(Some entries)
####
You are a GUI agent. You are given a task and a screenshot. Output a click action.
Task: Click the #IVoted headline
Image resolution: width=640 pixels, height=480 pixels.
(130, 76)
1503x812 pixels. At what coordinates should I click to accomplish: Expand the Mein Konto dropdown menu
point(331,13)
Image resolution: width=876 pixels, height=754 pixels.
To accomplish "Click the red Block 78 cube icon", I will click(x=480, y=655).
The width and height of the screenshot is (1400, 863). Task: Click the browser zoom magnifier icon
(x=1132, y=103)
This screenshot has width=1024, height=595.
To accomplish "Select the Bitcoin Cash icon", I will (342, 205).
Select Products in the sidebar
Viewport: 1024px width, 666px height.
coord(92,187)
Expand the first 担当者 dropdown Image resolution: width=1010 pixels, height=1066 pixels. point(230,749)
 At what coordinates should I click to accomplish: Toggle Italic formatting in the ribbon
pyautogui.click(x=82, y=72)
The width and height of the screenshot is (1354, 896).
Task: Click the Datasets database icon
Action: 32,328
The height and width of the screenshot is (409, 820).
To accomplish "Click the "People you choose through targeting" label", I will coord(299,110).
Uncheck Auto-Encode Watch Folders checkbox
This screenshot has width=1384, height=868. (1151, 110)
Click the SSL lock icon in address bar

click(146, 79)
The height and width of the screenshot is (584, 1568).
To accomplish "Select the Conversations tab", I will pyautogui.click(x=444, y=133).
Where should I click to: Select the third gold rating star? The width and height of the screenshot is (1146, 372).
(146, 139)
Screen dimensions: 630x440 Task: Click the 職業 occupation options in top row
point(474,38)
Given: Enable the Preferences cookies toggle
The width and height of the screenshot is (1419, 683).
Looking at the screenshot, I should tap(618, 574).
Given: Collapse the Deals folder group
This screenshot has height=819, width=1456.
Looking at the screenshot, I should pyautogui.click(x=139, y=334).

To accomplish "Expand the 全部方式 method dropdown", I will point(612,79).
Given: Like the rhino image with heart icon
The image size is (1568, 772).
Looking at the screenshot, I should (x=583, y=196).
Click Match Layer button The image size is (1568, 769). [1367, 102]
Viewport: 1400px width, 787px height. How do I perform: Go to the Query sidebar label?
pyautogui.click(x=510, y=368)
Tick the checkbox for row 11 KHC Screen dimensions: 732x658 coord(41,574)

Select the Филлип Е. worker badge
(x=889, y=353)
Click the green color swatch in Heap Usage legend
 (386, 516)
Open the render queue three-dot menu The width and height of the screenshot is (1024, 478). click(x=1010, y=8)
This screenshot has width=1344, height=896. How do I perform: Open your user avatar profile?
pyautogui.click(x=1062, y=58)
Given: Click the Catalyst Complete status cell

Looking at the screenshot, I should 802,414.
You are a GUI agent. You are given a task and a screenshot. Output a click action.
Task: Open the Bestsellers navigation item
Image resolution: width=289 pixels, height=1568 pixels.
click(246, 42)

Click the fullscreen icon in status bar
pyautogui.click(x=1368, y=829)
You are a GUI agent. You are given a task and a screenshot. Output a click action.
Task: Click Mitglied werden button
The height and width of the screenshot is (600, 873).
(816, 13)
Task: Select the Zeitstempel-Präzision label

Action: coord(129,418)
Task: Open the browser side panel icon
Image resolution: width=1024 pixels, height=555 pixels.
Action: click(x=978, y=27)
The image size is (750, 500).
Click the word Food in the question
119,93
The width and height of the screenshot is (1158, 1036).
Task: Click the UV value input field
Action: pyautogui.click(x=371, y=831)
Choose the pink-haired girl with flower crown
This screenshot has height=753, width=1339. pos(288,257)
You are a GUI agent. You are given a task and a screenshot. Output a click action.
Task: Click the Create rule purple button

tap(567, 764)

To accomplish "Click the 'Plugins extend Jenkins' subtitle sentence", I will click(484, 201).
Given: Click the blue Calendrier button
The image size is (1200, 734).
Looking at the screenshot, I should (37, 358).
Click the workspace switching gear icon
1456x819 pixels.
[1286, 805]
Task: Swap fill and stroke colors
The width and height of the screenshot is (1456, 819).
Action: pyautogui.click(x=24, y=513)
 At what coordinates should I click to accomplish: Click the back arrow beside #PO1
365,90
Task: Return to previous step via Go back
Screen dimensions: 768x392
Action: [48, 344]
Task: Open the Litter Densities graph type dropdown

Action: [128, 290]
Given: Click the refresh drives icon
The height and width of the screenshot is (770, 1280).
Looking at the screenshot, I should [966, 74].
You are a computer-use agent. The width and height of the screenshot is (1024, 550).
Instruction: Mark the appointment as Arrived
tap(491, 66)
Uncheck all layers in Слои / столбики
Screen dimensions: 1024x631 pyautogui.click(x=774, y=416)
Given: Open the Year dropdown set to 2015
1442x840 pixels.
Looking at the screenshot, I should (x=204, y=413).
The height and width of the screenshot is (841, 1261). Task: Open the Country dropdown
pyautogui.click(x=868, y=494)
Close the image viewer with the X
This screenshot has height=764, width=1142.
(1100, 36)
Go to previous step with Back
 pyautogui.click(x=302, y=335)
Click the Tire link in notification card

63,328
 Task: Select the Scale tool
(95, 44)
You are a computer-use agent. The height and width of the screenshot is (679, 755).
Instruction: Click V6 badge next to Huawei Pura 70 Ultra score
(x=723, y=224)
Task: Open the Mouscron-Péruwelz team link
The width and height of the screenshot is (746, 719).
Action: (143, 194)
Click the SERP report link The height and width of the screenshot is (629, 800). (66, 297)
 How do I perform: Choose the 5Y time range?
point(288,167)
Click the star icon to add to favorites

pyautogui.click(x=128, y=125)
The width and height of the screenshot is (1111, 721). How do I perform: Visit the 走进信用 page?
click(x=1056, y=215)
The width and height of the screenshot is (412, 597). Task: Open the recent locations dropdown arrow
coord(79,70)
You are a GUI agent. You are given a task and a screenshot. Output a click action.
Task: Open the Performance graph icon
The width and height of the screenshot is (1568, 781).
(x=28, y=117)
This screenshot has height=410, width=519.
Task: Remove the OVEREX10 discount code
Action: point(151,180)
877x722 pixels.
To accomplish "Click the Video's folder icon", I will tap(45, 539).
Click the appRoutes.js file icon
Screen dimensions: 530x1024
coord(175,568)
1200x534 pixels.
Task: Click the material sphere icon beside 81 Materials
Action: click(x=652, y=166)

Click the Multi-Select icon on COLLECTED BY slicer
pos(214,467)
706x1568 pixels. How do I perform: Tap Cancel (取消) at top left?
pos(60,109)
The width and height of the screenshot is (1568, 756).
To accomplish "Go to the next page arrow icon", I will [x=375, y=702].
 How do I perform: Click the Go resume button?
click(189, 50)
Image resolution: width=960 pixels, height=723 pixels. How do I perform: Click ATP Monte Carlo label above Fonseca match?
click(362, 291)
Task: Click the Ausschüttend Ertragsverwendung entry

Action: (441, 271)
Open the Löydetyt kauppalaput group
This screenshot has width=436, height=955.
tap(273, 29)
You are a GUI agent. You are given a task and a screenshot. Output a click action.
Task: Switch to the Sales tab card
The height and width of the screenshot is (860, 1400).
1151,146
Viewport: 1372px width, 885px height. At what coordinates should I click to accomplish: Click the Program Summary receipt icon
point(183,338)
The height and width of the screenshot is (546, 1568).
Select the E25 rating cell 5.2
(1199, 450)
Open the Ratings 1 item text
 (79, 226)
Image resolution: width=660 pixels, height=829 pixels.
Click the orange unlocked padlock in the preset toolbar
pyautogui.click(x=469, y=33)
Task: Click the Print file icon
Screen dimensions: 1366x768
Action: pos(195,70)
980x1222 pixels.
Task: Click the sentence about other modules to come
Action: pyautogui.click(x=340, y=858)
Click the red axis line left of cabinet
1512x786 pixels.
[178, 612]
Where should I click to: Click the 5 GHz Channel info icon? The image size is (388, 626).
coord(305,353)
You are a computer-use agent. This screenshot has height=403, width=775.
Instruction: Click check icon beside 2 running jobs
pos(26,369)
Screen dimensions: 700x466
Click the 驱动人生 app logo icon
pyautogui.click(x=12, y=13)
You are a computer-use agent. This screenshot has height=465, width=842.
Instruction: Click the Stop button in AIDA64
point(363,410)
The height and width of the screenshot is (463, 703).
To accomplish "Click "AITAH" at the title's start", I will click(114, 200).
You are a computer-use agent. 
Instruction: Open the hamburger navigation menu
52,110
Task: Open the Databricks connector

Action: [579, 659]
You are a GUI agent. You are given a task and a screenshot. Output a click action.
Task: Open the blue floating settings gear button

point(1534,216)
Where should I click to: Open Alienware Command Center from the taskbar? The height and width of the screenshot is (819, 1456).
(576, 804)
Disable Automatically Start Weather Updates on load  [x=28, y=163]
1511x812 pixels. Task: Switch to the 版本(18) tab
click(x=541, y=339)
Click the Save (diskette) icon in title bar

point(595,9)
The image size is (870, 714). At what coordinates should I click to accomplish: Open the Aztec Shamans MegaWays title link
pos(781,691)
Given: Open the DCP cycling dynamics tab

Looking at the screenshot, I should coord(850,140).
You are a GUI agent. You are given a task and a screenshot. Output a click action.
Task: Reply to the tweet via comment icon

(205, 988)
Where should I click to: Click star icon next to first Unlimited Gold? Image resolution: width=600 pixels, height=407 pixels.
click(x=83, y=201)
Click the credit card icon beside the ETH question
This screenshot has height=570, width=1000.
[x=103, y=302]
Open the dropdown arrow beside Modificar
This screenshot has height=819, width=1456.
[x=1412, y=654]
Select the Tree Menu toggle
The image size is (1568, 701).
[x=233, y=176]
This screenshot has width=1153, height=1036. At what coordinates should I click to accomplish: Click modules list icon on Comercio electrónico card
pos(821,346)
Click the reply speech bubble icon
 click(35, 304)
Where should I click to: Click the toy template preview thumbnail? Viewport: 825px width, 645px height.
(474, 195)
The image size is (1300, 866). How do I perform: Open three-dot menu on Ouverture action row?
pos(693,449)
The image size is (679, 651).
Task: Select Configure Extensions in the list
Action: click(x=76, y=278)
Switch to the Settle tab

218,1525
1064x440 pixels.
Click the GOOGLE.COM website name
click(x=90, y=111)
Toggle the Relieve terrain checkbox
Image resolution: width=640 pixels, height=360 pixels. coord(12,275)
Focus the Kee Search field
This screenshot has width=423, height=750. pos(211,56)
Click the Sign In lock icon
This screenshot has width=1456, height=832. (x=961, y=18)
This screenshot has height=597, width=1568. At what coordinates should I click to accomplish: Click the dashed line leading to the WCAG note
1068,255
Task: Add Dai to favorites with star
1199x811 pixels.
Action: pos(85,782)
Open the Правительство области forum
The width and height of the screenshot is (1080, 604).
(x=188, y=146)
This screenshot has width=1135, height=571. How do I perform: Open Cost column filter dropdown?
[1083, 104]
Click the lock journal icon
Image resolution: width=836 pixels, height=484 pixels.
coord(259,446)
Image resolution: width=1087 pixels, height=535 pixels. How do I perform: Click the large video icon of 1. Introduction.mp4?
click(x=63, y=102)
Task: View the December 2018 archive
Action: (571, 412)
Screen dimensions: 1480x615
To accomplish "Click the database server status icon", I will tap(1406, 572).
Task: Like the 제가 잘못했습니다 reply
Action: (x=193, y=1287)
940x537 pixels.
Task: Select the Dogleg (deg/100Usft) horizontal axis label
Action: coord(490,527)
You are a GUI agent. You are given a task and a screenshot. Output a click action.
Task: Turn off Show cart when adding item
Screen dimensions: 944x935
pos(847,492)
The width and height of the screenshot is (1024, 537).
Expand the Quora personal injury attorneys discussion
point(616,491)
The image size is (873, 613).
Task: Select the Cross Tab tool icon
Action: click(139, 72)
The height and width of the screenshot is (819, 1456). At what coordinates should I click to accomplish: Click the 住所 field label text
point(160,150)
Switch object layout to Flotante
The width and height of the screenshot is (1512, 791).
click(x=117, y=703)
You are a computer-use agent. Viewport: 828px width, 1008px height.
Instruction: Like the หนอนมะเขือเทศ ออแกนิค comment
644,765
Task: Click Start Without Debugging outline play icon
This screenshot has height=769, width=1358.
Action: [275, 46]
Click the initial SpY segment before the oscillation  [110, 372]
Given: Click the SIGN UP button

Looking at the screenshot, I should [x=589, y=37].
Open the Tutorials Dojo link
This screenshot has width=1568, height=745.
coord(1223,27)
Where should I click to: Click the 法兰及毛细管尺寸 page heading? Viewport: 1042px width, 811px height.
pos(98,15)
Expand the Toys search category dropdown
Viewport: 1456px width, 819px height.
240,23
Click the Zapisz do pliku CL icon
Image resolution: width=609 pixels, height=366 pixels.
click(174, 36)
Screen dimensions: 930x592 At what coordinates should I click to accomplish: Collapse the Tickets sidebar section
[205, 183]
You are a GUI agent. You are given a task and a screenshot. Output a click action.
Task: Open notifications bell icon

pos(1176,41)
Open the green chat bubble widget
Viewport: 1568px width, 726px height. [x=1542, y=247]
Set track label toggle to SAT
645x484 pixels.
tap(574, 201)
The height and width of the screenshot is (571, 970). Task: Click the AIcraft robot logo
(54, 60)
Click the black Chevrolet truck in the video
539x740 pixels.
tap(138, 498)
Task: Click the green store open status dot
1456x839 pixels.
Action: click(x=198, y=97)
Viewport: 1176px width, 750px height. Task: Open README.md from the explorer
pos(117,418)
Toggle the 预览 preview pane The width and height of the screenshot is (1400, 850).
####
__PROBLEM DETAILS__: Reproduce verbatim the lines of the entries above, starting with the line containing "Task: Click the Print file icon" and ending with the line containing "will click(114, 200).", both included.

__OUTPUT OF THE EXERCISE__:
Task: Click the Print file icon
Screen dimensions: 1366x768
Action: pos(195,70)
980x1222 pixels.
Task: Click the sentence about other modules to come
Action: pyautogui.click(x=340, y=858)
Click the red axis line left of cabinet
1512x786 pixels.
[178, 612]
Where should I click to: Click the 5 GHz Channel info icon? The image size is (388, 626).
coord(305,353)
You are a computer-use agent. This screenshot has height=403, width=775.
Instruction: Click check icon beside 2 running jobs
pos(26,369)
Screen dimensions: 700x466
Click the 驱动人生 app logo icon
pyautogui.click(x=12, y=13)
You are a computer-use agent. This screenshot has height=465, width=842.
Instruction: Click the Stop button in AIDA64
point(363,410)
The height and width of the screenshot is (463, 703).
To accomplish "Click "AITAH" at the title's start", I will click(114, 200).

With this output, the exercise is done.